WRITTEN REQUEST: Lay out the lines in these rows as a Markdown table with two columns, "No." for the line number and "Line" for the line itself, skipping any blank lines. Omit the pictures.

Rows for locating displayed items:
◇ ◇ ◇

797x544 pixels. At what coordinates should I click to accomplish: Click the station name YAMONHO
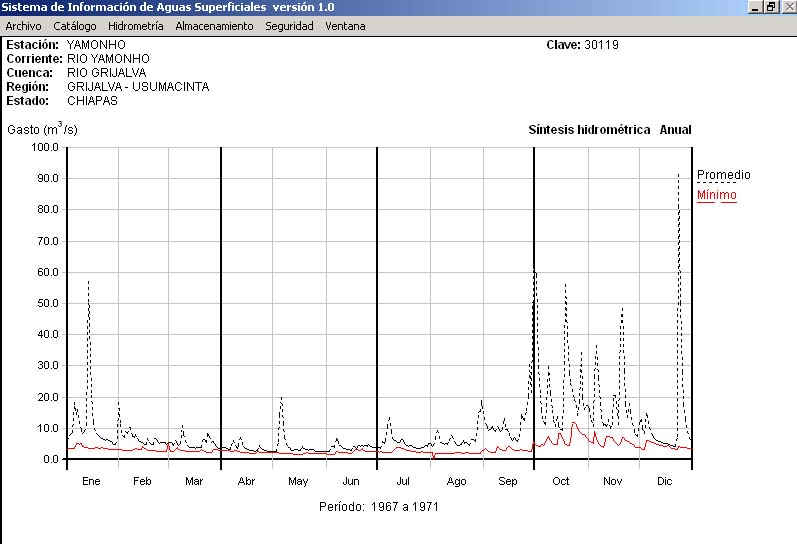point(96,45)
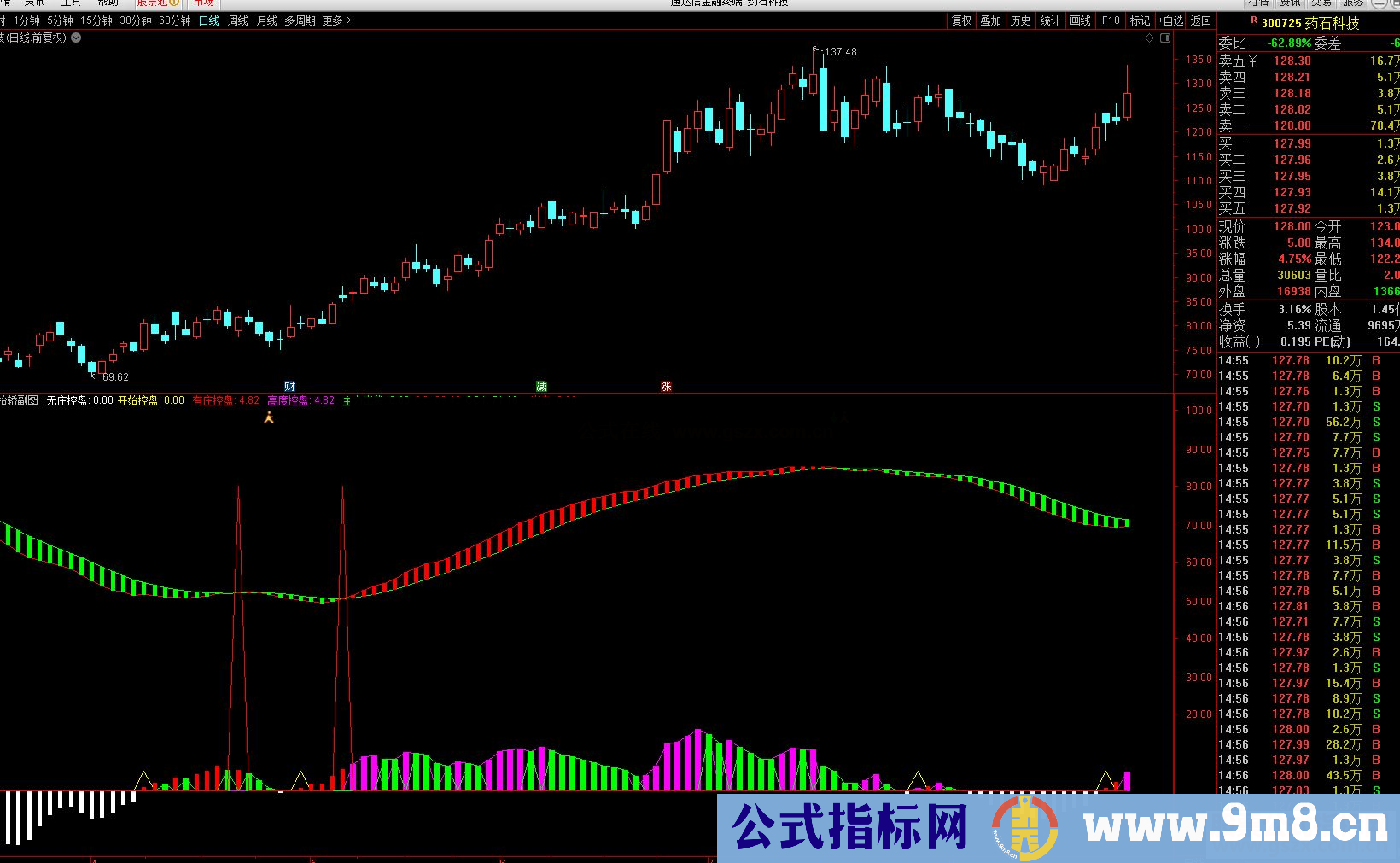Open the 市场 market menu
1400x863 pixels.
point(202,3)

◇ ◇ ◇

ANSWER TO THIS EXERCISE:
| No. | Line |
|---|---|
| 1 | 797x544 pixels. At what coordinates should I click to accomplish: Click the station name YAMONHO |
| 2 | point(96,45) |
| 3 | Open the 市场 market menu |
| 4 | 1400x863 pixels. |
| 5 | point(202,3) |